Oleh: Dian Pitaloka
DRUMBLEK suatu kreasi musik yang di-remix menggunakan alat tradisional dan barang bekas seperti blek (kaleng) sehingga menghasilkan suara yang khas dan bisa diiringi alat musik modern.
Kreasi musik baru ini cukup digemari di Kabupaten Boyolali, Jawa Tengah, salah satunya di Kecamatan Cepogo. Sudah banyak kelompok pemuda membuat komunitas drumblek. Masyarakat pun cukup banyak yang tertarik menontonnya.
Untuk memenuhi dahaga penonton, komunitas drumblek pun sering menyelenggarakan pertunjukan.

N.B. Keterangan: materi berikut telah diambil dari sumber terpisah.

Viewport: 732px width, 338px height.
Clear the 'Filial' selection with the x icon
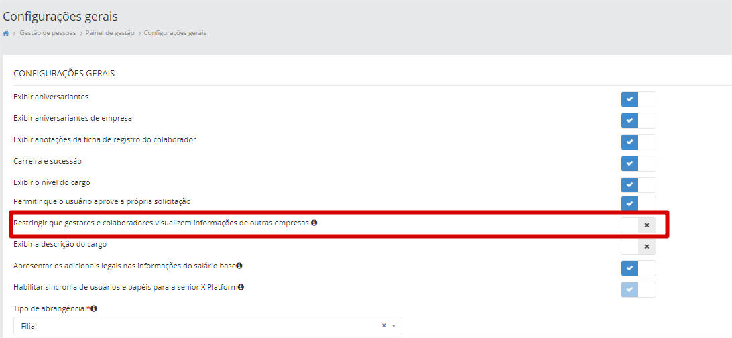tap(384, 325)
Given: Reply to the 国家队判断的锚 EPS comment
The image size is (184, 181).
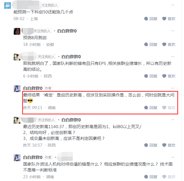Looking at the screenshot, I should pos(151,76).
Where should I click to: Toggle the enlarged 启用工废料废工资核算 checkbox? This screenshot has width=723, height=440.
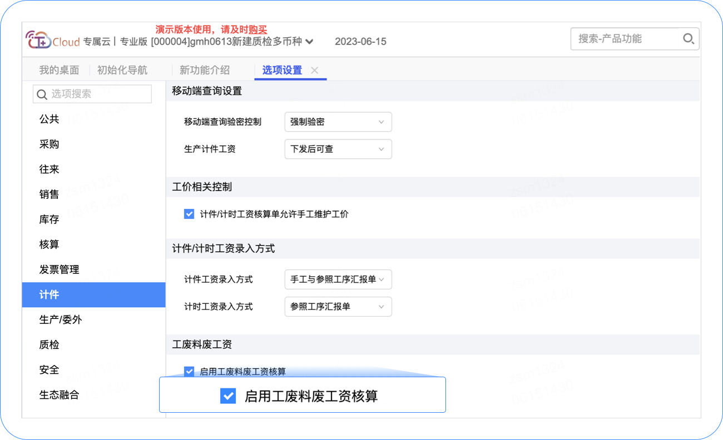tap(228, 395)
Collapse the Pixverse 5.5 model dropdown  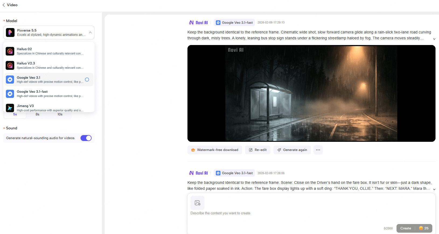[90, 33]
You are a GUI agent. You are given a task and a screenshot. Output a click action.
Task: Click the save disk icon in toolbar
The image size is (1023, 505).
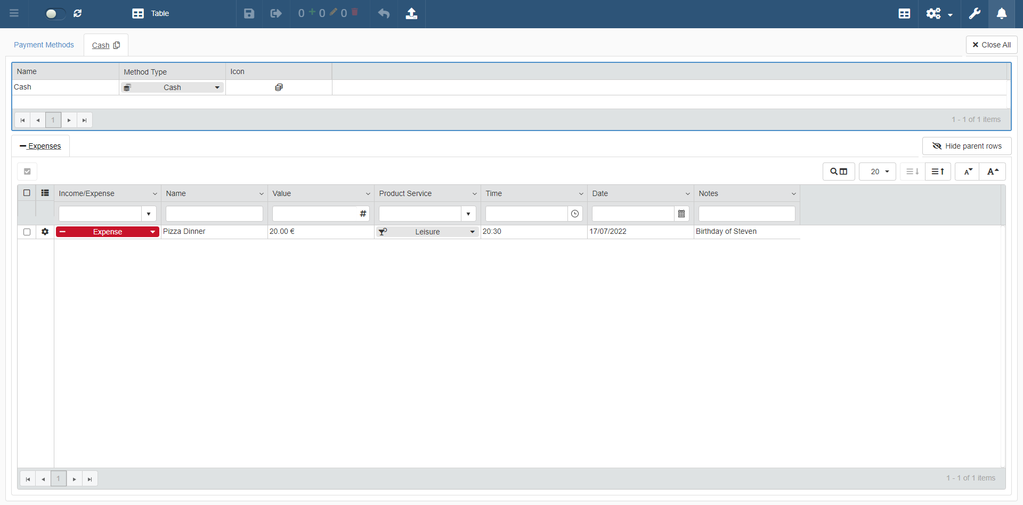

Kehadiran drumblek ternyata mengalahkan drumband. Andy, ketua Drumblek Kupo, Cepogo mengatakan lebih populernya drumblek sebagai tontonan rakyat dibanding drumband, selain karena pemainnya seniman-seniman desa, juga karena alat-alat musik yang dimainkan adalah alat-alat tradisional yang dikenal di desa.
Drumblek, katanya, menarik bagi masyarakat karena menghadirkan sesuatu yang baru, yaitu kreasi dari alat-alat yang dikenal masyarakat.
“Dengan masih banyaknya alat musik tradisional maka kita me-remix alat drumband untuk drumblek,” kata Andy, 6 September 2020.
Kentongan adalah salah satu alat yang dipakai. Kemudian blek atau kaleng bekas biskuit atau cat.
“Kentongan memiliki suara yang bagus apabila dimainkan banyak orang, blek atau kaleng apabila dibunyikan dengan padu maka akan menghasilkan suara yang indah, maka kalian yang akan dengar itu berbeda dan menghasilkan suara yang khas,” kata Andy.
Andy meyakini ketenaran drumblek dari sisi alat musiknya yang bisa diiringi berbagai jenis alat musik dan bisa meng-cover semua lagu. Kesan unik muncul karena ditambah penari-penari yang mengiringinya.
Lagu yang sering dimainkan dalam acara drumblek adalah lagu dangdut, lagu jawa, dan lagu bernuansa Islam. Bahkan lagu bernuansa Islam yang membuat lebih menarik bagi penontonnya.
Feri, anggota drumblek mengatakan drumblek lebih menarik dari drumband dari segi alat karena lebih banyak variannya.
“Terus suara yang dihasilkan juga lebih unik, lebih banyak kreasinya dan lebih kreatif, bisa juga dikreasi dengan baju yang unik,” katanya, 6 September 2020.
Menurut Feri, drumblek tidak kalah tenar dari drumband karena memiliki kesan santai. Terlebih pemainnya bisa menggunakan baju yang unik, seperti pakaian kesenian topeng ireng. Hal itu membuat kesenian drumblek membuat kesan yang lain.
Drumblek mulai berkembang di wilayah Solo sebagai paduan atraksi mayoret drumband. Biasanya grup drumblek memainkan kesenian tersebut untuk mencari penghasilan dari pertunjukan tersebut.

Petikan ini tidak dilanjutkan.